例如,在几个上述授权专利文本中,其中将在粘结剂中包含胶囊的封装电泳介质涂覆到包括氧化铟锡(ITO)的柔性衬底上或将相似的导电涂料(它用作最终显示器的一个电极)涂覆在塑料膜上,干燥胶囊/粘结剂涂料以形成电泳介质坚固粘合到衬底的粘附层。导电层方便地是例如,铝或氧化铟锡的薄金属层,或者可以是导电聚合物。由铝或ITO涂覆的聚对苯二甲酸乙二醇酯(Polyethylene terephthalate,PET)膜是可商购得到的,例如来自E.I.du Pont de Nemours&Company,WilmingtonDE的″铝化。
申请人发现,业界普遍该采用上述结构,该电光学组件中至少一个衬底具有该导电层,导电层为ITO,衬底为PET,其厚度一般在0.01mm~0.2mm之间。申请人认为若能将PET去掉,可进一步提高显示效果。
发明内容
本发明提供了一种电光学材料,用于与具有透明导电层的功能层结合形成显示组件,由于该电光学材料相对于现有技术去掉了PET部分,能够减少对光能的损失,有效提高显示效果。

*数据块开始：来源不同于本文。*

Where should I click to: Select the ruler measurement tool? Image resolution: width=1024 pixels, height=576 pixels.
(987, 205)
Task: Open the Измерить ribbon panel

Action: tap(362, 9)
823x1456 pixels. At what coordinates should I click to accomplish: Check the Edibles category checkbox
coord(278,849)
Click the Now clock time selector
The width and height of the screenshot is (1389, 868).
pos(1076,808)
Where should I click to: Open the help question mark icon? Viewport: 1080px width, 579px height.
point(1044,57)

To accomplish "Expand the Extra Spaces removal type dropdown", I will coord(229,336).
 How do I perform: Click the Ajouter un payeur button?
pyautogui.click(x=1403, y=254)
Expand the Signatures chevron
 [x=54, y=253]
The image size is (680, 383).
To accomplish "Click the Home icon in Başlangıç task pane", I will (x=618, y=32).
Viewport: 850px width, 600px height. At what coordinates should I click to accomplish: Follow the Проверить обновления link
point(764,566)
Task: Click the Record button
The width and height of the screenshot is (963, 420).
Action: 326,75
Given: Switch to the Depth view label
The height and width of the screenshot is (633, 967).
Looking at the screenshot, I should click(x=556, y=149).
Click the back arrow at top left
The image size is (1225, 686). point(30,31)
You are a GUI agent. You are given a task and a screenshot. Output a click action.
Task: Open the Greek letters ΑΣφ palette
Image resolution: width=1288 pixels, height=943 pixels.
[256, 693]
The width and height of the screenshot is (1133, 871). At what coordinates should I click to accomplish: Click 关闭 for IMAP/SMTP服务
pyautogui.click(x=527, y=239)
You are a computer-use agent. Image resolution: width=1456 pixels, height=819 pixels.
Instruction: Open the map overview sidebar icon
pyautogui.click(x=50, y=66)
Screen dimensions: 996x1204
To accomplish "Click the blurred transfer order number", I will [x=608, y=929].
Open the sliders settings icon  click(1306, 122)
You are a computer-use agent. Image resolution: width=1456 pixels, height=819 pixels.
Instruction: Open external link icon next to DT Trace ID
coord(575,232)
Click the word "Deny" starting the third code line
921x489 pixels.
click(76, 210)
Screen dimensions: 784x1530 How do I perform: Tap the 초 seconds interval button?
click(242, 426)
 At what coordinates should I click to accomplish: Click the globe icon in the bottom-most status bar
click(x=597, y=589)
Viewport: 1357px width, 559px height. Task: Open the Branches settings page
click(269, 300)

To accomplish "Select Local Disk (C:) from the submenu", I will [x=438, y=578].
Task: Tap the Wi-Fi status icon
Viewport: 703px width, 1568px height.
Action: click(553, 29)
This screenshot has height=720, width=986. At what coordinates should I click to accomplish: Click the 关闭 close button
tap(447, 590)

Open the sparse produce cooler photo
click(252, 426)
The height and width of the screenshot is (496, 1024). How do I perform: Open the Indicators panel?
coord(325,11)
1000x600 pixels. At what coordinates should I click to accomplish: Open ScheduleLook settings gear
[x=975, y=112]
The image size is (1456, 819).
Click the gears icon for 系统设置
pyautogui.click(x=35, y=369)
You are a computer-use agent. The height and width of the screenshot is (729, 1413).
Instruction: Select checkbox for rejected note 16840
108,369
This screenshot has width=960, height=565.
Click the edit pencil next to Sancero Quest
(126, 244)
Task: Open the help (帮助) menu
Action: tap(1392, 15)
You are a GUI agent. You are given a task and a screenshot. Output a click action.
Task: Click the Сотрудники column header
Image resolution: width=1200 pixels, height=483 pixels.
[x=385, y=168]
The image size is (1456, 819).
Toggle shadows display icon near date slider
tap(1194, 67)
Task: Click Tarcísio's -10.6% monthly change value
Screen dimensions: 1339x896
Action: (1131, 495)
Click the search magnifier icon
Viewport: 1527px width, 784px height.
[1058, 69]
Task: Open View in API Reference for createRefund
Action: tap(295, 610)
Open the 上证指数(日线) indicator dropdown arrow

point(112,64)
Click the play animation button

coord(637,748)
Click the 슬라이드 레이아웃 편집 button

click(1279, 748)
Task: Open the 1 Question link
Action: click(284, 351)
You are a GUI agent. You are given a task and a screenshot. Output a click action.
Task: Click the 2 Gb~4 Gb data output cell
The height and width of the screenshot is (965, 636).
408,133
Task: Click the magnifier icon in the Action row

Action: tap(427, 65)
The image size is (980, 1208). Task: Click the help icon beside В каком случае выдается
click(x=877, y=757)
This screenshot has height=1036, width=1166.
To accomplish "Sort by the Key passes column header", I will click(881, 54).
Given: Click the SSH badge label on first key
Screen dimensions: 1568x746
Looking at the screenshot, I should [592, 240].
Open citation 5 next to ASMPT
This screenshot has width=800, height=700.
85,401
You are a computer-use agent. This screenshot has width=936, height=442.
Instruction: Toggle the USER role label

本发明提供的一种一种双剥离片,包括第一离型膜和第二离型膜,以及置于第一离型膜和第二离型膜之间的电光学材料;
所述电光学材料包括:
第一胶水层,所述第一胶水层为涂布在第一离型膜上液态的第一胶水形成;
电泳介质层,所述电泳介质层为涂布在所述第一胶水层上液态的电泳介质形成,所述电泳介质包括多个胶囊和围绕胶囊的粘结剂,所述胶囊包括胶囊壁,包覆在胶囊壁中的悬浮流体和在悬浮流体中悬浮和在对所述电泳介质施加电场时能够通过所述流体移动的多个电泳颜料粒子,所述电泳颜料粒子包括带负电荷的电泳颜料粒子和电中性的电泳颜料粒子;所述电泳介质层与所述第一胶水层接触面为平整表面,所述电泳介质层的另一面因多数的胶囊段差呈现高低不平表面;
第二胶水层,所述第二胶水层为覆盖所述电泳介质层中胶囊间段差的液态的第二胶水形成;
所述功能层包括彩色滤光层、导光板、触摸显示层和保护层中至少一个或者任意组合。
可选的,
所述第一胶水层的体积电阻率控制在1*10 5~1*10 10(Ω.cm)。
可选的,
所述第一胶水层的厚度为0.1~10μm。
可选的,
所述第二胶水层的厚度为0.1~50μm.
可选的,
所述第二胶水层的厚度为5~35μm。
可选的,
所述第二胶水层的体积电阻率控制在1*10 7~1*10 12(Ω.cm)。
可选的,
所述第一胶水和第二胶水均包括高分子聚合物,所述高分子聚合物包括聚氨酯聚合物或聚氨酯与丙烯酸的共聚物。
可选的,
所述第二胶水层中聚合物分子量分布在1~10万。
可选的,
所述第二胶水层中聚合物中包括离子基团,是指羧基、磺酸基、胺基以及它们的成盐产物,羧酸基团质量占比为0.1%~10%磺酸基团、胺基基团质量占比为0.1%~1.5%。
可选的,
所述第一胶水层中聚合物分子量分布在2~7万。
可选的,
所述第一胶水层中聚合物中包括离子基团,聚合物的离子基团,是指羧基、磺酸基、胺基以及它们的成盐产物;
所述聚合物离子基团含量,羧酸基团质量占比为0%~10%,磺酸基团、胺基基团质量占比为0%~3%。
可选的,
所述第一离型膜与所述电光学材料间的离型力为(5-50)gf/inch;进一步20-40;
所述第二离型膜与所述电光学材料间的离型力为第一离型膜与所述电光学材料间的离型力的2倍以上。
可选的,
所述第一离型膜具有导电性或者不具有导电性。
可选的,
所述第二离型膜具有导电性或者不具有导电性。
本发明还提供了一种制造如上所述的双剥离片的方法,包括:
在第一离型膜上涂布液态的第一胶水,经干燥后形成第一胶水层;
在第二离型膜上涂布第二胶水,经干燥后形成第二胶水层;
在所述第一胶水层上涂布液态的电泳介质,经干燥后形成电泳介质层;
将所述电泳介质层与所述第二胶水层压,使第二胶水覆盖电泳介质层中所产生的胶囊间段差。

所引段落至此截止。